A Vincennes, des lamantins choyés pour repeupler la Guadeloupe

Husar, l'un des trois lamantins mâles du Parc zoologique de Paris.
A Vincennes, le bassin aux lamantins attire les foules. Cette espèce, disparue des côtes des Antilles françaises, compte trois membres protégés par les équipes du zoo. En juin, Husar, le dernier arrivant, a débarqué d’Italie. Le projet : repeupler la Guadeloupe de cette faune éteinte.
On l’appelle Dugong, vache de mer ou encore lamantin. Le nouveau, lui, se prénomme Husar. Agée de 13 ans, cette petite bête de 400 kilos bat de ses imposantes nageoires pour venir flirter avec les visiteurs du zoo près de la vitre de l’aquarium avant de repartir déguster ses 70kg de salade quotidiens. Jamais très loin de lui, ses congénères Tinus et Herbert. Les trois mâles partagent l’espace et suscitent la curiosité des visiteurs, notamment des enfants fascinés par le spectacle. Tous pénètrent la gigantesque serre du parc pour s’approcher du trio. Mais outre l’esprit récréatif, c’est la réintroduction de l’espèce en Guadeloupe qui est en cause.   

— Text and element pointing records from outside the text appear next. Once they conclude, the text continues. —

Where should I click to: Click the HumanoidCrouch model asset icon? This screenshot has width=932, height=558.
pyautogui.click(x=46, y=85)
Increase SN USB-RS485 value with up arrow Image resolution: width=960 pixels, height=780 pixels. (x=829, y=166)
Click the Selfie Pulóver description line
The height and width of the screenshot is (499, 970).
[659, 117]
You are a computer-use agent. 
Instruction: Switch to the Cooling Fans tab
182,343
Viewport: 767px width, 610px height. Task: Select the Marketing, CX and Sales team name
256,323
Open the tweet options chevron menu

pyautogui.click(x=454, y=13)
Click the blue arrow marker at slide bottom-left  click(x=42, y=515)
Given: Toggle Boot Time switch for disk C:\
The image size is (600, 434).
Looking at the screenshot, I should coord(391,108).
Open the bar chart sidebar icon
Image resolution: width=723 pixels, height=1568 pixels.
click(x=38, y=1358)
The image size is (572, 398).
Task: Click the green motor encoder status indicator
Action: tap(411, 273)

Une espèce éteinte en Guadeloupe

Si l’on trouve des lamantins près de Paris, ce n’est pas le cas sur l’île des Caraïbes. L’empreinte humaine a éliminé cet animal des eaux guadeloupéennes. Selon Alexis Lécu, directeur scientifique et chef vétérinaire du parc, les navigations commerciales, de plaisance et les changements climatiques sont « en compétition directe avec les animaux qui ont besoin de calme (…) La pollution fait disparaître le tapis végétal sous-marin » de ces animaux qui ont « besoin de calme, de constance dans l’approvisionnement de nourriture ».

Alexis Lécu, directeur scientifique et chef vétérinaire du Parc zoologique de Paris.

Un programme européen de sauvegarde

C’est pour ces raisons qu’a été lancé l’EEP (Plan d’élevage européen). Ce programme « gère les lamantins en captivité en Europe. Il y a environ 35 animaux en captivité dans le monde qui viennent tous au départ du milieu naturel ». Si Husar, Tinus et Herbet sont pour le moment parqués, « l’idée, ce n’est pas uniquement d’avoir des lamantins. La finalité c’est d’aller remettre ces animaux dans le milieu naturel ».

Actuellement, en Guadeloupe, aucun parc n’a été ouvert. Et pour cause, la réintroduction est un processus long et complexe. En effet, plusieurs étapes précèdent la remise en milieu naturel. Il s’agit d’installer les lamantins dans des lieux  « extrêmement fermés » où ils sont facilement observables et de s’assurer que l’environnement des côtes soit protégé avant de les y amener.  « Puis, on ouvre de plus en plus, dans des territoires de plus en plus grands et perméables avec la mer ». Pour le vétérinaire, cela doit s’accompagner de « vitesses limitées pour les bateaux, de warnings, de sensibilisation des pêcheurs, etc ».

Husar le lamantin au milieu de soigneurs au Parc zoologique de Paris.

Bientôt la reproduction ?

L’acheminement des lamantins au Zoo de Vincennes se fait aussi par phases. Pour l’heure, aucune femelle dans l’enclos aquatique. Vincennes sert aujourd’hui essentiellement de plateforme d’interactivité avec la Guadeloupe. Les échanges avec les personnels du Parc national de Guadeloupe (PNG) sont fréquents. Alexis Lécu et son équipe s’occupent de recevoir des membres du PNG « qui sont venus se former pour se familiariser avec l’alimentation, l’observation, etc. C’est vraiment un échange technique pour que les gens là-bas soient prêts à recevoir et à s’occuper des animaux ». Alexis Lécu envisage une nouvelle venue féminine dans les années à venir. « On y va petit à petit, on observe. Chaque chose en son temps, on viendra à l’étape reproduction ». Les petits issus de cette reproduction seront « de très bons candidats » pour repeupler la Guadeloupe.